* THE PROBLEM
Below are lines of data; count those containing the word "computer" and write nothing but the number.
*** INFORMATION SHOWN ***
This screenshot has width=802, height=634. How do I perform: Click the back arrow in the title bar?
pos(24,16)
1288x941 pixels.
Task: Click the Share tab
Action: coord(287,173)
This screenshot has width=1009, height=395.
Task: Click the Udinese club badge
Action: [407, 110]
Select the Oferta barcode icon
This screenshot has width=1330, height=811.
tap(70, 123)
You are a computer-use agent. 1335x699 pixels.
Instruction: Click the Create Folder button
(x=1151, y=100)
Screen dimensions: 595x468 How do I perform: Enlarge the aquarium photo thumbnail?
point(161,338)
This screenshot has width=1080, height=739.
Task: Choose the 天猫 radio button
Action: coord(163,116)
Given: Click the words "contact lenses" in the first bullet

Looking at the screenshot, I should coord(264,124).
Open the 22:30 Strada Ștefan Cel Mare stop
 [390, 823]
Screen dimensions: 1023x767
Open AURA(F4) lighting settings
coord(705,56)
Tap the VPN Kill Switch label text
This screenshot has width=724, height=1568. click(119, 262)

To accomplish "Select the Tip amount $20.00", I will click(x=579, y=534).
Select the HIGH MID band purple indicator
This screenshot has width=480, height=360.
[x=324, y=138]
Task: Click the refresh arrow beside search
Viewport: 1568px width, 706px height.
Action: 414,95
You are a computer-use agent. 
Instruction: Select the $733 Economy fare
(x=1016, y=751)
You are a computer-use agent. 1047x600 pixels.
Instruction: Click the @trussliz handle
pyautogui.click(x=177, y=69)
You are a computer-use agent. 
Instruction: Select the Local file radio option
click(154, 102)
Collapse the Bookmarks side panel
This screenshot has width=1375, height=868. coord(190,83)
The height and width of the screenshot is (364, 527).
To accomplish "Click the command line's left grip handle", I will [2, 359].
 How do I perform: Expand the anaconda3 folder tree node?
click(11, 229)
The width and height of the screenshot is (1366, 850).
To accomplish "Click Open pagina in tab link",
*** End of INFORMATION SHOWN ***
* YOUR RESPONSE
4